EXERCISE:
Copy out every line of the records below word for word, leaving out the pictures.

## START MATERIALS PROVIDED

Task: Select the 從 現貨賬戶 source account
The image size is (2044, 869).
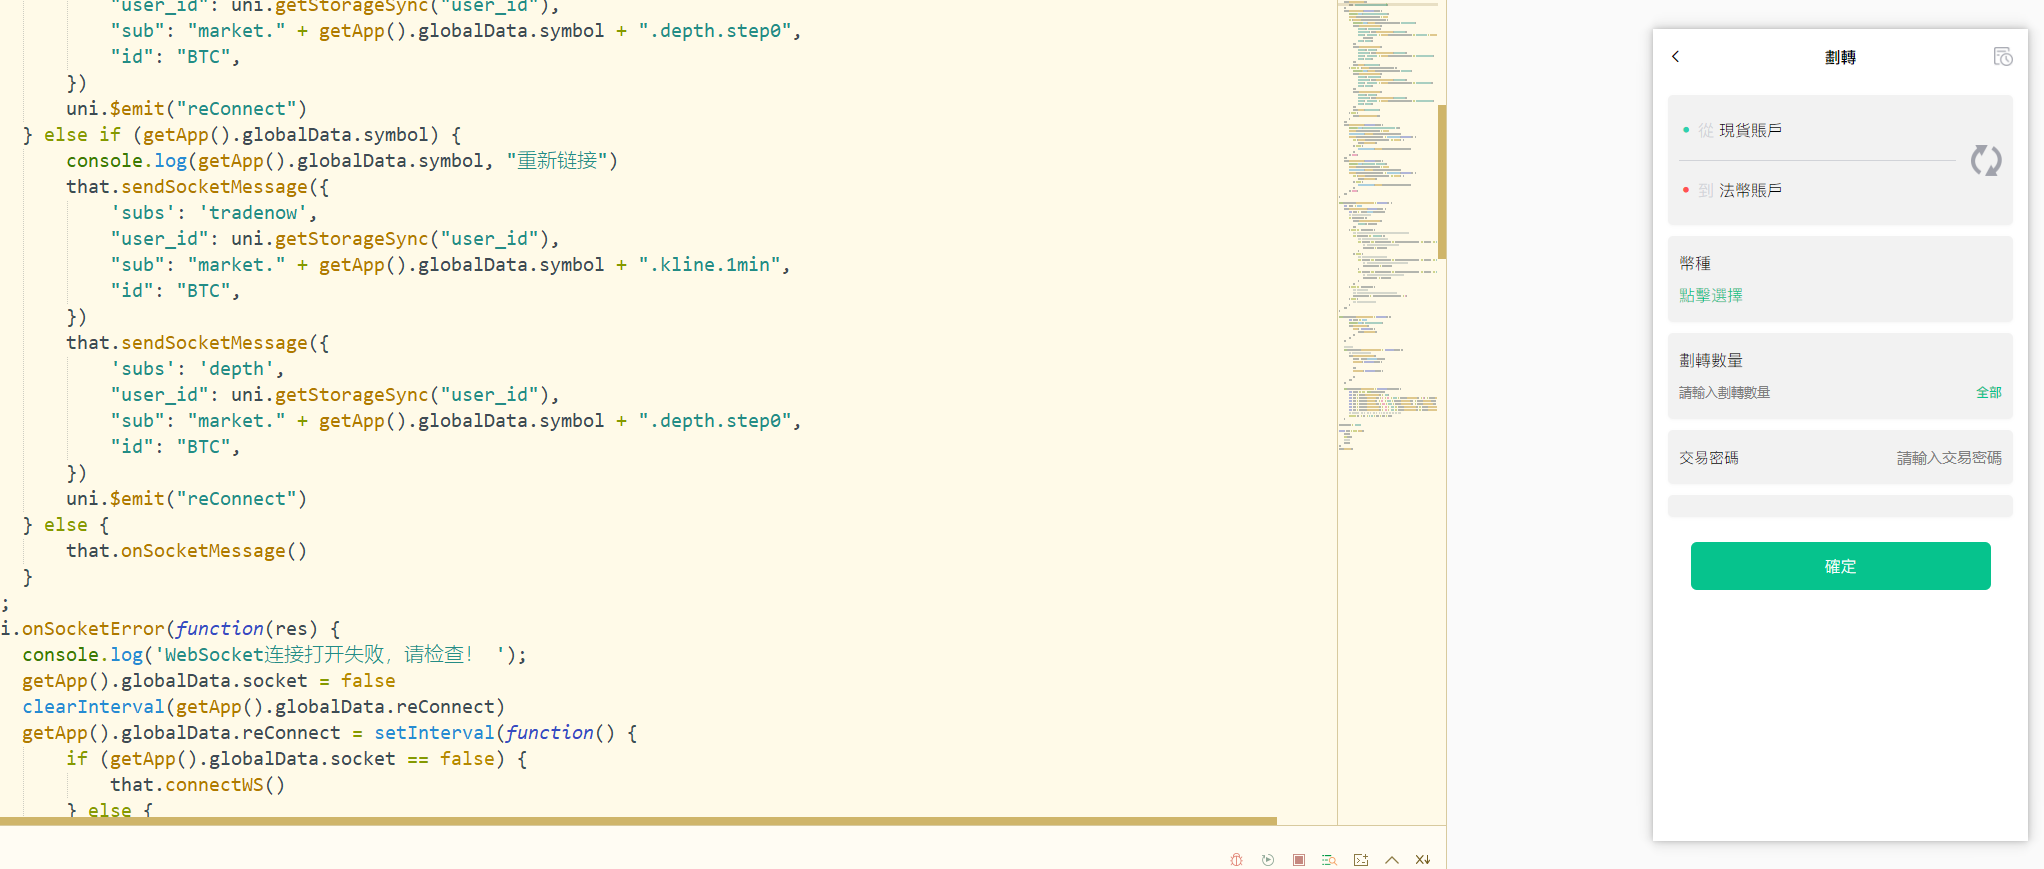Action: point(1749,130)
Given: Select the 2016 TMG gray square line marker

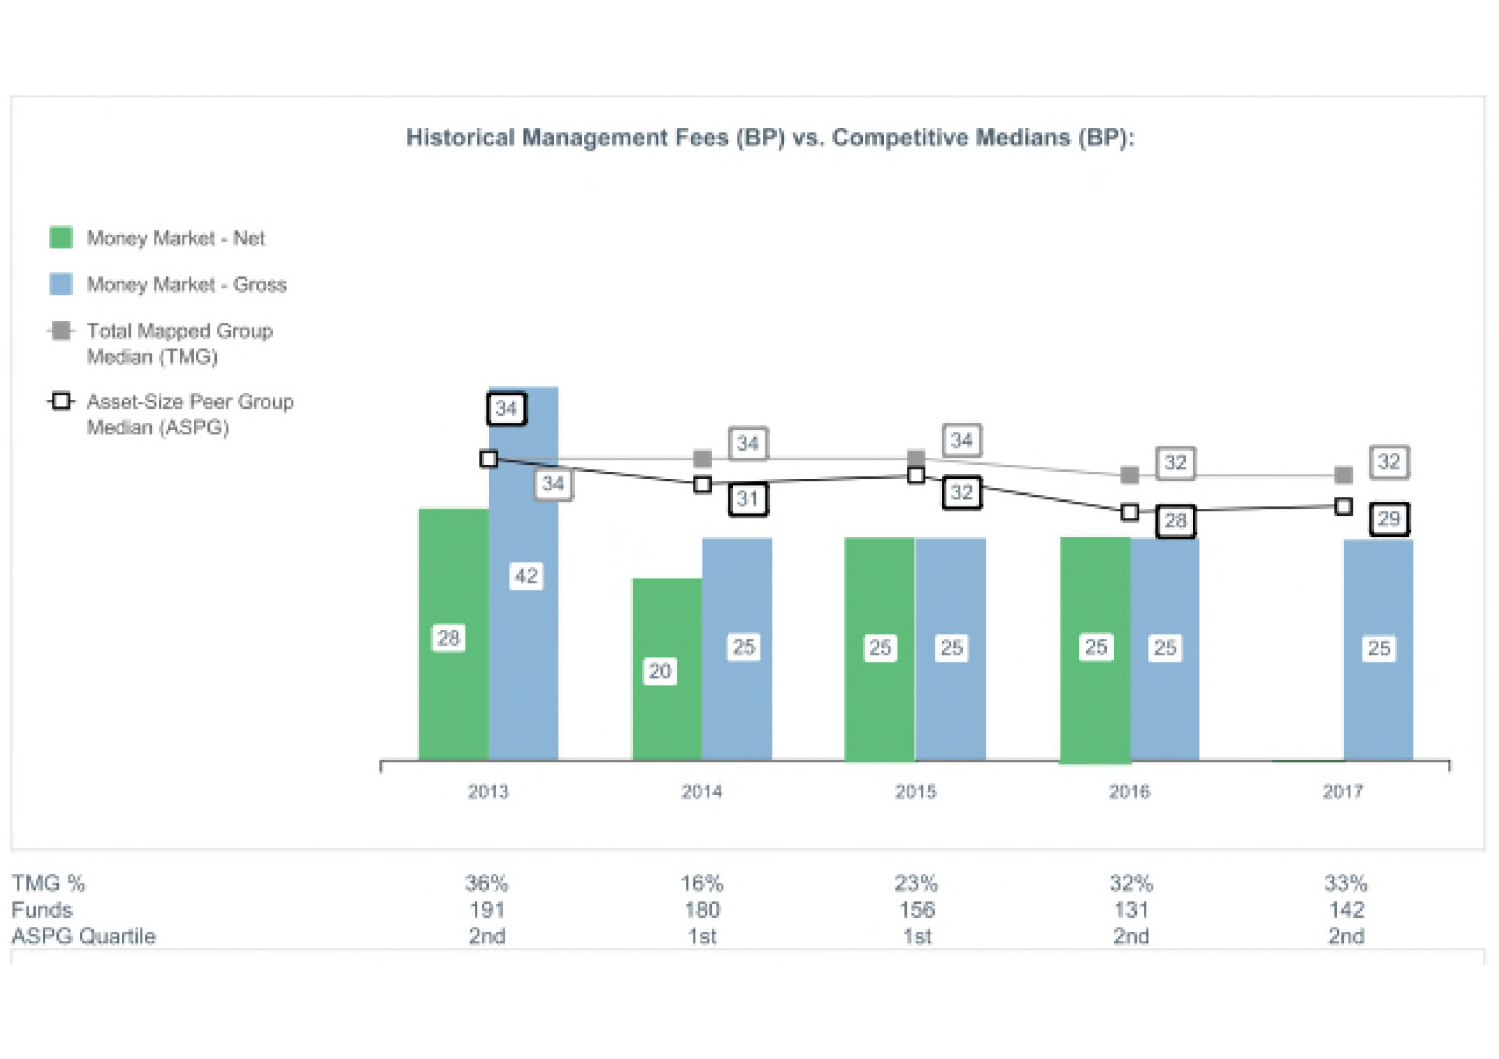Looking at the screenshot, I should pyautogui.click(x=1130, y=475).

## END MATERIALS PROVIDED

SOLVED EXERCISE:
Task: Select the 從 現貨賬戶 source account
The image size is (2044, 869).
Action: point(1749,130)
Given: Select the 2016 TMG gray square line marker

Looking at the screenshot, I should pyautogui.click(x=1130, y=475).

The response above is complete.